Kutipan Teks:
◇ ◇ ◇ ◇ ◇
Sedangkan penggunaan QRIS ikut meningkat. Selama tahun 2022, Xendit Group memfasilitasi lebih dari 20 juta transaksi, dengan volume sejumlah US$150 juta atau sekitar Rp2 triliun. Total volume transaksi ini meningkat 17,25% dari tahun sebelumnya.

Mikiko menilai, di ranah pembayaran digital, ke depan baik itu kanal virtual account, layanan e-wallet, hingga adopsi QRIS masih akan tumbuh baik. Hal ini dipercaya seiring dengan kebiasaan masyarakat yang mulai nyaman bertransaksi secara digital.

Untuk mencapai aspirasi yang ada, perusahaan telah memetakan sejumlah fokus kerja. Salah satunya adalah pengembangan produk selain payment gateway. Selanjutnya yakni fokus terkait regionalisasi atau pengembangan produk Xendit dari Indonesia dan Filipina ke negara-negara lain di Asia Tenggara. Hal ini sejalan dengan rencana pasca pendanaan Seri D yang diraih pada tahun 2022.

“Itu kenapa kami kemudian berinvestasi di Payex di Malaysia. Kami memang akan mengembangkan produk kami ini ke Malaysia, Vietnam, dan Thailand. Tapi karena ada peluang kerjasama dan berinvestasi dengan Payex, kami pilih wilayah Malaysia lebih dulu,” ungkap Tessa.

Dia mengungkapkan, kini perusahaan mencoba untuk mengembangkan potensi di wilayah operasional yang ada lebih dulu, yakni di Indonesia, Filipina, dan Malaysia. Dengan demikian, perluasan jaringan Xendit untuk wilayah Vietnam dan Thailand tidak akan berlangsung di tahun ini.
◇ ◇ ◇ ◇ ◇
Data Sumber:
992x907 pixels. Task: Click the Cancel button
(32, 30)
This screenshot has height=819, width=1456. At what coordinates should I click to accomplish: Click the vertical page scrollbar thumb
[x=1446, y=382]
◇ ◇ ◇ ◇ ◇
Tugas Tertulis: Ambil tanpa perubahan bagian kutipan teks yang dimulai dengan "Untuk mencapai aspirasi" dan berlanjut hingga "pada tahun 2022.". Kerjakan hanya berdasarkan kutipan teks, bukan data.

Jawaban Akhir:
Untuk mencapai aspirasi yang ada, perusahaan telah memetakan sejumlah fokus kerja. Salah satunya adalah pengembangan produk selain payment gateway. Selanjutnya yakni fokus terkait regionalisasi atau pengembangan produk Xendit dari Indonesia dan Filipina ke negara-negara lain di Asia Tenggara. Hal ini sejalan dengan rencana pasca pendanaan Seri D yang diraih pada tahun 2022.